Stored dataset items
Start of Block

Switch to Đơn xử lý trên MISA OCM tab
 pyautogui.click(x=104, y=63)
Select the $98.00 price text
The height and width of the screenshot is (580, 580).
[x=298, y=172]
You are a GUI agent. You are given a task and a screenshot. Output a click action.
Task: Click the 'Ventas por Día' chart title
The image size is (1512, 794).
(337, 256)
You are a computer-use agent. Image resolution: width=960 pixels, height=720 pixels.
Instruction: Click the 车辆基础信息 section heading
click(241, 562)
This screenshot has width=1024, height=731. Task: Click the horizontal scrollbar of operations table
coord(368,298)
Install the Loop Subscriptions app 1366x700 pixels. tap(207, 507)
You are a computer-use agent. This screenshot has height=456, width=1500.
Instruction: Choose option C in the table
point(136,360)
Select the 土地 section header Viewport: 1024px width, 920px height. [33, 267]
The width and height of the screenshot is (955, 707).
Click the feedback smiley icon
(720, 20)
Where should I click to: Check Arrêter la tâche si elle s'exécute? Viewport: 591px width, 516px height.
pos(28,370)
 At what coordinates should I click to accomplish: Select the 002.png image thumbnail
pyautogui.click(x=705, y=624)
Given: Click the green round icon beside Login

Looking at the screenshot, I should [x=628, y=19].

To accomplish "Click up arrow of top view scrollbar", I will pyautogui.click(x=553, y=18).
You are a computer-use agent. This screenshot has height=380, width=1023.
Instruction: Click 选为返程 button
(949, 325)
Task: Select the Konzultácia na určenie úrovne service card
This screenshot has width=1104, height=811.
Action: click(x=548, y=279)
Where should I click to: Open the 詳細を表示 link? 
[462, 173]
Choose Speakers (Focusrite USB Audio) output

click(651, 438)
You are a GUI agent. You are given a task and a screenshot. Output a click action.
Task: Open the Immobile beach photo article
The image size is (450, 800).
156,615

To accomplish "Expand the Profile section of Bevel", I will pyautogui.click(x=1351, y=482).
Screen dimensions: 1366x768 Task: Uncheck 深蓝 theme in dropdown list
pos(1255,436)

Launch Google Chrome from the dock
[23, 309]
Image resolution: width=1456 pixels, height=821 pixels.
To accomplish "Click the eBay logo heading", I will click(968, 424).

End of Block

Print all the records precisely.

Switch to Đơn xử lý trên MISA OCM tab
 pyautogui.click(x=104, y=63)
Select the $98.00 price text
The height and width of the screenshot is (580, 580).
[x=298, y=172]
You are a GUI agent. You are given a task and a screenshot. Output a click action.
Task: Click the 'Ventas por Día' chart title
The image size is (1512, 794).
(337, 256)
You are a computer-use agent. Image resolution: width=960 pixels, height=720 pixels.
Instruction: Click the 车辆基础信息 section heading
click(241, 562)
This screenshot has width=1024, height=731. Task: Click the horizontal scrollbar of operations table
coord(368,298)
Install the Loop Subscriptions app 1366x700 pixels. tap(207, 507)
You are a computer-use agent. This screenshot has height=456, width=1500.
Instruction: Choose option C in the table
point(136,360)
Select the 土地 section header Viewport: 1024px width, 920px height. [33, 267]
The width and height of the screenshot is (955, 707).
Click the feedback smiley icon
(720, 20)
Where should I click to: Check Arrêter la tâche si elle s'exécute? Viewport: 591px width, 516px height.
pos(28,370)
 At what coordinates should I click to accomplish: Select the 002.png image thumbnail
pyautogui.click(x=705, y=624)
Given: Click the green round icon beside Login

Looking at the screenshot, I should [x=628, y=19].

To accomplish "Click up arrow of top view scrollbar", I will pyautogui.click(x=553, y=18).
You are a computer-use agent. This screenshot has height=380, width=1023.
Instruction: Click 选为返程 button
(949, 325)
Task: Select the Konzultácia na určenie úrovne service card
This screenshot has width=1104, height=811.
Action: click(x=548, y=279)
Where should I click to: Open the 詳細を表示 link? 
[462, 173]
Choose Speakers (Focusrite USB Audio) output

click(651, 438)
You are a GUI agent. You are given a task and a screenshot. Output a click action.
Task: Open the Immobile beach photo article
The image size is (450, 800).
156,615

To accomplish "Expand the Profile section of Bevel", I will pyautogui.click(x=1351, y=482).
Screen dimensions: 1366x768 Task: Uncheck 深蓝 theme in dropdown list
pos(1255,436)

Launch Google Chrome from the dock
[23, 309]
Image resolution: width=1456 pixels, height=821 pixels.
To accomplish "Click the eBay logo heading", I will click(968, 424).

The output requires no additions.